In the 1970s, scientists first developed a promising class of rechargeable batteries in which lithium (Li) metal served as the anode and compounds that could reversibly host Li ions inside the lattice formed the cathode (1). Because Li is the lightest and most electropositive metal, this setup allows very high energy and power densities. However, repeated discharge-charge cycles cause growth of Li dendrites from the anode toward the cathode. Such dendrites can eventually penetrate the separator (placed to prevent contact between the electrodes) and touch the cathode, causing short circuiting of the cell and potentially leading to safety hazards (2–5). On page 1513 of this issue, Li et al. (6) show that Li dendrite growth can be suppressed by applying short, intermittent high-current pulses during battery use. These pulses lead to self-healing of the dendrites.
The growth of Li dendrites not only causes failure and overheating of the cell because of short circuiting but also consumes Li irreversibly from the electrolyte, resulting in irreversible cell capacity loss and electrolyte degradation. To circumvent these problems, scientists have developed graphite-based anode materials that can host Li ions reversibly inside the lattice at electrochemical potentials close to that of Li metal (2). This arrangement can address the Li dendrite problem to some extent but lowers the cell voltage and charge storage capacity of the battery, thus substantially reducing the energy and power densities of such batteries relative to Li metal-based batteries. Furthermore, even graphite-based anodes may sometimes suffer from dendrite formation because Li plating and stripping can still occur on the graphite surface (7), especially when the cell is operated at high current densities for applications demanding high power densities.
Other anode materials have also generated interest. For example, silicon (Si) can reversibly alloy with Li at higher operating potentials than that of Li metal and even than that of graphite, thus preventing Li dendrite formation. Furthermore, Si anodes have Li storage capacities similar to that of Li metal. However, they are mechanically unstable upon repeated alloying and dealloying, leading to a rapid fade in capacity with discharge-charge cycles (8).
In recent years, interest in renewable-energy storage, grid storage, and batteries for electric vehicles has led to efforts toward increasing the energy and power density of rechargeable batteries. This has led to renewed interest in Li metal anodes. Previous studies aimed at supressing the Li dendrite problem mainly attempted to contain the growing dendrites (9, 10) or change their growth direction (11). However, these approaches did not prevent dendrite growth and thus merely delayed the inevitable; that is, dendrites eventually touch the cathode (4, 5, 9–11).

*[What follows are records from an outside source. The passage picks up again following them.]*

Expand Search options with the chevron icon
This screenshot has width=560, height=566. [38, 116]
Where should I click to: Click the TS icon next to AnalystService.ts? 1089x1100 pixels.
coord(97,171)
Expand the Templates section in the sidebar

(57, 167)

This is where the work by Li et al. stands out because they use simple physical concepts to enable the dendrites to heal themselves before they even reach the separator. They do so by using a higher current density of optimized magnitude, which leads to the formation of finer, more densely populated dendrites on the Li surface (5) and in turn results in considerable heating of the dendrites. This heat does not melt the Li and is safe for the other cell components but increases the “mobility” of the Li atoms and causes rapid migration of the surface atoms from the dendrite tips to the valleys between them. This migration blunts the tips and smoothens the dendrites (see the figure). The smoothening also supresses further dendrite growth. This suppression of dendrite growth and smoothening of the Li metal surface not only prevents short circuiting but also reduces irreversible capacity loss during operation.

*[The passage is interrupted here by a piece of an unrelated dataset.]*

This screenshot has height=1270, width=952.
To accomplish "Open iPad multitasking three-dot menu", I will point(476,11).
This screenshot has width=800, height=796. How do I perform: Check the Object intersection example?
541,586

Li et al. demonstrate this approach in a cell with a Li anode and sulfur (S) cathode (a Li-S cell). Upon application of intermittent high-current pulses, the cell did not fail after a finite number of cycles. Furthermore, the cell showed improved reversibility as compared with that of most Li-S cells reported to date (12). In a control experiment without high-current pulses, short circuiting did take place because of dendrite-induced cell shorting.
Li et al.’s successful demonstration of this concept may lead to a paradigm shift in Li-based rechargeable battery technology. It should encourage researchers and engineers to investigate this aspect with a range of Li-based cells, using different cathode materials and larger cells, so that the scientific approach developed in the laboratory can be translated to technological application in the near future. The faster that happens, the sooner we shall have lighter batteries for greater energy and power output.